(TASK OBJECTIVE): The lines from the top of the data down to the line with "Task: Click help icon beside Strategic assets" should be repeated exactly, both ends included.

(TASK INPUT):
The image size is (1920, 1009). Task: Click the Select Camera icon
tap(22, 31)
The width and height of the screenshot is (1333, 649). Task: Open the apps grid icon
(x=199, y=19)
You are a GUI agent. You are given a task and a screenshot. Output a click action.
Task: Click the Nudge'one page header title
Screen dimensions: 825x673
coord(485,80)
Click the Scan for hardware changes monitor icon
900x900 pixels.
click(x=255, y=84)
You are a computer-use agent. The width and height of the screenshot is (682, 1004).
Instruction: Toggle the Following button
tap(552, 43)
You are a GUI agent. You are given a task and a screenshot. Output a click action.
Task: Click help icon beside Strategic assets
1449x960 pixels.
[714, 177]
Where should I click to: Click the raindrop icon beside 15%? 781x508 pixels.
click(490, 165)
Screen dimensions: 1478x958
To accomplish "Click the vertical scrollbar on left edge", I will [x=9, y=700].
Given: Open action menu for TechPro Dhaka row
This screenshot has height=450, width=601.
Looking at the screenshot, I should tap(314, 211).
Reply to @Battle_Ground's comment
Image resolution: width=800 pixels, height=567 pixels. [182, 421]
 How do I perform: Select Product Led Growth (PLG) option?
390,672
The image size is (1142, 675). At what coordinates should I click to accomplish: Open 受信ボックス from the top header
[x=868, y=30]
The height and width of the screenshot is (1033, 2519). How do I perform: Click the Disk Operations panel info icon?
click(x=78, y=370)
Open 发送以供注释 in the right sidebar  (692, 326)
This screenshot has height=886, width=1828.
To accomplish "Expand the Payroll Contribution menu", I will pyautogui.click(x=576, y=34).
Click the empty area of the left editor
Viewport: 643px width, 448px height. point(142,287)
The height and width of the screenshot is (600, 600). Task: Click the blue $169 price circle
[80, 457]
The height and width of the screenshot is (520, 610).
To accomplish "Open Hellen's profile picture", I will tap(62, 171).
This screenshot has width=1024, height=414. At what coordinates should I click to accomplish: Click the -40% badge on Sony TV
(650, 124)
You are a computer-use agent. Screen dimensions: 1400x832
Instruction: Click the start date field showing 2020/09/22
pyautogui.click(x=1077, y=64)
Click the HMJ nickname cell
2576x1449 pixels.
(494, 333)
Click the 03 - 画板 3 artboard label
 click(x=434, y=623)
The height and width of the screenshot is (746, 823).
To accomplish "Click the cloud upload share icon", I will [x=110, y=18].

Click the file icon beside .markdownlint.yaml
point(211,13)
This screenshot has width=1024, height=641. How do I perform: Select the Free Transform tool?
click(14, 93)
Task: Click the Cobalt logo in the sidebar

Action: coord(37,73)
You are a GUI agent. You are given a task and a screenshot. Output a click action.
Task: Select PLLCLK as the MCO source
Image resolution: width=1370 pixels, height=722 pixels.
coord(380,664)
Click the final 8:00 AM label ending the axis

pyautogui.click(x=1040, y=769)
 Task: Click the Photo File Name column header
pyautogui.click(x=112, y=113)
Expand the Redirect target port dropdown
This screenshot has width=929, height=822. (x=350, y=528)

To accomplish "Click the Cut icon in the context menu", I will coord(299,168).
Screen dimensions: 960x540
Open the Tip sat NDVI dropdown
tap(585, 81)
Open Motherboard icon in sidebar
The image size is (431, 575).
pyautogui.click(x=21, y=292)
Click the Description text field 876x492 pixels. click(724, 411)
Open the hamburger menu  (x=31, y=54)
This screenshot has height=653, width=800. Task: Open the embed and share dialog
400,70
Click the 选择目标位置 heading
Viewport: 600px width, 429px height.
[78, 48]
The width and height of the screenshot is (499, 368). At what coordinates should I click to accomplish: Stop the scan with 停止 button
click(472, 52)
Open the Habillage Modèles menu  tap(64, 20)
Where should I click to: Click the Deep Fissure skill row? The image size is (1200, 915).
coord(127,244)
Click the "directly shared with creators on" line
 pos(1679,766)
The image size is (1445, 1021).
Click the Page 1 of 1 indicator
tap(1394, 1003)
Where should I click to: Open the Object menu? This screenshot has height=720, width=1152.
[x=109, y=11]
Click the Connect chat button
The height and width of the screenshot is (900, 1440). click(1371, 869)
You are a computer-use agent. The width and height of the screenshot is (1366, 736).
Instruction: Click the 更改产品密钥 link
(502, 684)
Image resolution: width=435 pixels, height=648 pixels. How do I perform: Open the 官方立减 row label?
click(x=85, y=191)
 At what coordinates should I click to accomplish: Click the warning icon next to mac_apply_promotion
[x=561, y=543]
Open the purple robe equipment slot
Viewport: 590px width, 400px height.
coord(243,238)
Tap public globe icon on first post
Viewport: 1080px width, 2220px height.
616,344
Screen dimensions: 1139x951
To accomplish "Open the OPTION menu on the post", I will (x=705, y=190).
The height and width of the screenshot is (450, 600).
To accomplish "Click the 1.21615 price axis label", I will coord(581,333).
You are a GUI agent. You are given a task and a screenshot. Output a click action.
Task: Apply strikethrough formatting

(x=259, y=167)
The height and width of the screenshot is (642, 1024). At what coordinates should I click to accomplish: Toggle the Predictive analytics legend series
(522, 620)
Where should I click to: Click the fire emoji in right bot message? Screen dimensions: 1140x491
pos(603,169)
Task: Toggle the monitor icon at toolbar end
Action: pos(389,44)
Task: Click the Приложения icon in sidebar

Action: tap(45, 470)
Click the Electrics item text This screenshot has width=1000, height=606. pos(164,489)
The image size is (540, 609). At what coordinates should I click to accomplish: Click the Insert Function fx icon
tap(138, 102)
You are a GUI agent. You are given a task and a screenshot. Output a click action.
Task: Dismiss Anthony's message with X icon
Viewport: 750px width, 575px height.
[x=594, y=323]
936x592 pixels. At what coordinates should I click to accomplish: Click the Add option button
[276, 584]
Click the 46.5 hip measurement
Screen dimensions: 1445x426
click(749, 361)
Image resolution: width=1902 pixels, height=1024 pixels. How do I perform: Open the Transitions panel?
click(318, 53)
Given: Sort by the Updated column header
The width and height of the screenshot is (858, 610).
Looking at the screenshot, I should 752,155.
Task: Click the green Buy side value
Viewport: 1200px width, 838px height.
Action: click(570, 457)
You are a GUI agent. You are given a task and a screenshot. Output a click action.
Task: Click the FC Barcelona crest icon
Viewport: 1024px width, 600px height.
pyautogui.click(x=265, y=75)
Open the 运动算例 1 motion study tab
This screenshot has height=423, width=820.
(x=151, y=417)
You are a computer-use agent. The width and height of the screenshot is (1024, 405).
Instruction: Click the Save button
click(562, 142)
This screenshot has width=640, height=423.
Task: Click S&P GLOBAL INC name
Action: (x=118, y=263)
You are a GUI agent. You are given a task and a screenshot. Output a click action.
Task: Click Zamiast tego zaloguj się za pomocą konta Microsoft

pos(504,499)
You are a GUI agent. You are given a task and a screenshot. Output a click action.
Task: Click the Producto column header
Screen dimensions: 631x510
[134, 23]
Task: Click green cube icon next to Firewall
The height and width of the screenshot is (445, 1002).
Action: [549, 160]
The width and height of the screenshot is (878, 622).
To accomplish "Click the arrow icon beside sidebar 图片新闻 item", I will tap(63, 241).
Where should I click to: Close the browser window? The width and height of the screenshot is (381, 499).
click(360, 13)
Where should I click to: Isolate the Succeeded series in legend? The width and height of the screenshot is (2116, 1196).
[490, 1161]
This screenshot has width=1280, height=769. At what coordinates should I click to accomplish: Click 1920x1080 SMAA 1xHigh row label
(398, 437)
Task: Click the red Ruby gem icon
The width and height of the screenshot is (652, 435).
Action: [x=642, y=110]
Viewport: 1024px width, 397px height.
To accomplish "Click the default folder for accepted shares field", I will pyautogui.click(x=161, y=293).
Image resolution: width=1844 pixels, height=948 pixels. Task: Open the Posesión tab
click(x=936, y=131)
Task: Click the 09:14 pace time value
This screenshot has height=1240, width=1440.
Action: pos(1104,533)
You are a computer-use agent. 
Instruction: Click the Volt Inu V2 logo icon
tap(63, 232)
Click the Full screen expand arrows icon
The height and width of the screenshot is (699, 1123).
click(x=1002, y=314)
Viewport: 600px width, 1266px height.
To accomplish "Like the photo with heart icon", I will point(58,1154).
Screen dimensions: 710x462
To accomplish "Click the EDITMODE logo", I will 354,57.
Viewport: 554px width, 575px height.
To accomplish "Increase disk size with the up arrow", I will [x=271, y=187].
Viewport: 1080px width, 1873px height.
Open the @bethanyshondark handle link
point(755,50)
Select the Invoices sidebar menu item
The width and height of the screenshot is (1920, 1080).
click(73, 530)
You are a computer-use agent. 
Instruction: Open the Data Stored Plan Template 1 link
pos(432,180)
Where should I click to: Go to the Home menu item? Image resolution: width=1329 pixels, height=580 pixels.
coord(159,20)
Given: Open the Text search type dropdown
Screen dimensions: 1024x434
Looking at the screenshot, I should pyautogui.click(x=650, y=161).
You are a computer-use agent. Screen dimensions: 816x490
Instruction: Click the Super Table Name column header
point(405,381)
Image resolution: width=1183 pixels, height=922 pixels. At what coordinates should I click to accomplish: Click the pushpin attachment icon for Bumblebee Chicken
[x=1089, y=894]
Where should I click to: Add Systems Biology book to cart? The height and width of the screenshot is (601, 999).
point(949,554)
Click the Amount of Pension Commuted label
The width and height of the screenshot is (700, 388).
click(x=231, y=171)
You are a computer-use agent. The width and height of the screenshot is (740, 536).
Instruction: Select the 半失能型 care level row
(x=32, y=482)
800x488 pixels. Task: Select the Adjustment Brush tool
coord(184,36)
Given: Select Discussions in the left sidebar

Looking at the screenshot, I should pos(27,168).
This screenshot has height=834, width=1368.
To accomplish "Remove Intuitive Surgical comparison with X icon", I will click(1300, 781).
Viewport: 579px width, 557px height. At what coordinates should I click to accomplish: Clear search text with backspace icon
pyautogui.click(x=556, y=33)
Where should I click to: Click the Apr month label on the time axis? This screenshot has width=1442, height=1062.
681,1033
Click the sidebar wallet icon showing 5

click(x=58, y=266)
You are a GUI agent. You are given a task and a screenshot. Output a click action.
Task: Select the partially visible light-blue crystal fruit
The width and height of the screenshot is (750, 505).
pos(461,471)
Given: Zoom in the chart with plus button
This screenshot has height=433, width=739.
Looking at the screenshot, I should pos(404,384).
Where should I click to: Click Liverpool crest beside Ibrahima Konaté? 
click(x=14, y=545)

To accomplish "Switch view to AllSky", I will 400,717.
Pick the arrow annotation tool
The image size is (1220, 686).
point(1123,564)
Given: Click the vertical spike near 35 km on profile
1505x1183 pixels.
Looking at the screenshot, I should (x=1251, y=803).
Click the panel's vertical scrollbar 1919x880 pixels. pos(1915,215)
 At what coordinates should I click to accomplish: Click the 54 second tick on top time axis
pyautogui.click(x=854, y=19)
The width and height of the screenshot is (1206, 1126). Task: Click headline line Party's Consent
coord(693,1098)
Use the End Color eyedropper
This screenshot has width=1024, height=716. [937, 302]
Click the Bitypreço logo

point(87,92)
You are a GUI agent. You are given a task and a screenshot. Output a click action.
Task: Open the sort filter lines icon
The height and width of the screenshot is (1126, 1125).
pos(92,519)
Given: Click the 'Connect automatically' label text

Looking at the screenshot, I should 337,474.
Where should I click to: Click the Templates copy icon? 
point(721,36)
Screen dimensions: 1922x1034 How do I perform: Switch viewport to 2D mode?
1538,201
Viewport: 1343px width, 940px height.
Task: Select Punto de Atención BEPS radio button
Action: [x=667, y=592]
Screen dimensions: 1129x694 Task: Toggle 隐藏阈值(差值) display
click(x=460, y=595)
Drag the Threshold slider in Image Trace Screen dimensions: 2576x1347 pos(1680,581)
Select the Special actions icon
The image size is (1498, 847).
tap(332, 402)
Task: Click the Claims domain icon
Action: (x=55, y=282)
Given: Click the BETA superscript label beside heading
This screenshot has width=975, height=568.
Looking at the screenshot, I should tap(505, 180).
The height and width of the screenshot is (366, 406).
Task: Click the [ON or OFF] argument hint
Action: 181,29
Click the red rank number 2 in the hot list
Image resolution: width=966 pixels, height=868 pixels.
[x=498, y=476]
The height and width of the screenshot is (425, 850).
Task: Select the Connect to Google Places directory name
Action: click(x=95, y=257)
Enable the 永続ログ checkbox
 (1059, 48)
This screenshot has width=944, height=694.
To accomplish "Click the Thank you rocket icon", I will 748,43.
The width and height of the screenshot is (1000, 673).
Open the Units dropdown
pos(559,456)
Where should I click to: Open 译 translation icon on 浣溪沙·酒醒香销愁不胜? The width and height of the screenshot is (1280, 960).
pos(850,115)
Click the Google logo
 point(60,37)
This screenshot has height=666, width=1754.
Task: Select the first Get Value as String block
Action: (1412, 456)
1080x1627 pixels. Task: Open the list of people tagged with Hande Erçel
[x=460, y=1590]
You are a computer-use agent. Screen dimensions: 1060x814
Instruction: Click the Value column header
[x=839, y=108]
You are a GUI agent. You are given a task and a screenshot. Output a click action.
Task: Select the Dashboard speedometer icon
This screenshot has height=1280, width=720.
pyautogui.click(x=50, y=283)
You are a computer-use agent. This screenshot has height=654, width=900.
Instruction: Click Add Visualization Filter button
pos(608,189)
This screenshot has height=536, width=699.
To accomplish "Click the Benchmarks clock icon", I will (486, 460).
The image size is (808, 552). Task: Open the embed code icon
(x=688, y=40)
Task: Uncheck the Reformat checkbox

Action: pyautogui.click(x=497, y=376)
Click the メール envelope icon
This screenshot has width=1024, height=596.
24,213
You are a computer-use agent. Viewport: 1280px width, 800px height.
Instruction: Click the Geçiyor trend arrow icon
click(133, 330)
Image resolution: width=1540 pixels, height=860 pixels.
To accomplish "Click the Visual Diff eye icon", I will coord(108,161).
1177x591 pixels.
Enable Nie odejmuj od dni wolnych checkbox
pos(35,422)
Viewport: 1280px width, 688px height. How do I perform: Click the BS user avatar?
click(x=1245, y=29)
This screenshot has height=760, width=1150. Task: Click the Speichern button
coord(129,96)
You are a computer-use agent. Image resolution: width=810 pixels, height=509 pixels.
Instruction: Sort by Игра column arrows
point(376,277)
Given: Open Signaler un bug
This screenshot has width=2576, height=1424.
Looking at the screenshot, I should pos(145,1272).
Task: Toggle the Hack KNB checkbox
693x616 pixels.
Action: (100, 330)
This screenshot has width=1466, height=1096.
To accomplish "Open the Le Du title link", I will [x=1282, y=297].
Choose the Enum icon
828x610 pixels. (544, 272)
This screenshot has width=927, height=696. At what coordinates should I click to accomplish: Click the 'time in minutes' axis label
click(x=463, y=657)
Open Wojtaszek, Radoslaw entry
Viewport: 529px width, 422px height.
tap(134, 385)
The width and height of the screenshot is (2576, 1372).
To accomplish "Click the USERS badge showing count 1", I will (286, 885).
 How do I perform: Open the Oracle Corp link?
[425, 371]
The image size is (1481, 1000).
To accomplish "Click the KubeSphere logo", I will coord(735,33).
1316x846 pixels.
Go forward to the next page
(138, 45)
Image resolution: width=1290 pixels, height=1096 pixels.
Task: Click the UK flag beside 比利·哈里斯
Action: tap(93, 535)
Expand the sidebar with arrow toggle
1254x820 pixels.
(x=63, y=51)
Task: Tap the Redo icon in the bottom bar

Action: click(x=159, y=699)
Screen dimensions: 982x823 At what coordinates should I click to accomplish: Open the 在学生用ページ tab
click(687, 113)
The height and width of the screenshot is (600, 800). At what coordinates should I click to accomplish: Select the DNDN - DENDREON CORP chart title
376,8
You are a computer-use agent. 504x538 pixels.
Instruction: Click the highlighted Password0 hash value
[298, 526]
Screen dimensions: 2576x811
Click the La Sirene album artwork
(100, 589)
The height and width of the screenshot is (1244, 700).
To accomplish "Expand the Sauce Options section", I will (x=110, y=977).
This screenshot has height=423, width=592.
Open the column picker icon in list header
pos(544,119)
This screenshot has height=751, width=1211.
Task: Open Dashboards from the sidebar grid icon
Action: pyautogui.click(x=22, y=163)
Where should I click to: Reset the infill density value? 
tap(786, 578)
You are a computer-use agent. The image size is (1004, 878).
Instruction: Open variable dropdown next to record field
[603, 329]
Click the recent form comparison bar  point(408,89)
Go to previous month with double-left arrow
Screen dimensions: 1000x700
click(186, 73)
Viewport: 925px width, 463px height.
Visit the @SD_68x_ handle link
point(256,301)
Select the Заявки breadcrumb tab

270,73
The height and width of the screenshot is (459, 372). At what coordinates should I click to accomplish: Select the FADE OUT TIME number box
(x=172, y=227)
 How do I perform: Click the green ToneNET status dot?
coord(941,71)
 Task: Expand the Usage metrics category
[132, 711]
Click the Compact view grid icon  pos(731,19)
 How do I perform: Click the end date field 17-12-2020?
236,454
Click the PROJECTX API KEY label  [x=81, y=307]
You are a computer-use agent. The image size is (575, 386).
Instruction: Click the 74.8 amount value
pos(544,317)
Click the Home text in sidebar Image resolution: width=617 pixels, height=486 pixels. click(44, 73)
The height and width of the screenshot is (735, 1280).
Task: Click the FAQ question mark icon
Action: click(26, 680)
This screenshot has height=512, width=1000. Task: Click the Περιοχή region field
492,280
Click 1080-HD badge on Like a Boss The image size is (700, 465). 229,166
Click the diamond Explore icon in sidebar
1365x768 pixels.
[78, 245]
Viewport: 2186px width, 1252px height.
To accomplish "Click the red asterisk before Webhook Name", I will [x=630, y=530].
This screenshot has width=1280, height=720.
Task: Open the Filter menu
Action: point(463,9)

(SOLUTION TO THE PROBLEM):
The image size is (1920, 1009). Task: Click the Select Camera icon
tap(22, 31)
The width and height of the screenshot is (1333, 649). Task: Open the apps grid icon
(x=199, y=19)
You are a GUI agent. You are given a task and a screenshot. Output a click action.
Task: Click the Nudge'one page header title
Screen dimensions: 825x673
coord(485,80)
Click the Scan for hardware changes monitor icon
900x900 pixels.
click(x=255, y=84)
You are a computer-use agent. The width and height of the screenshot is (682, 1004).
Instruction: Toggle the Following button
tap(552, 43)
You are a GUI agent. You are given a task and a screenshot. Output a click action.
Task: Click help icon beside Strategic assets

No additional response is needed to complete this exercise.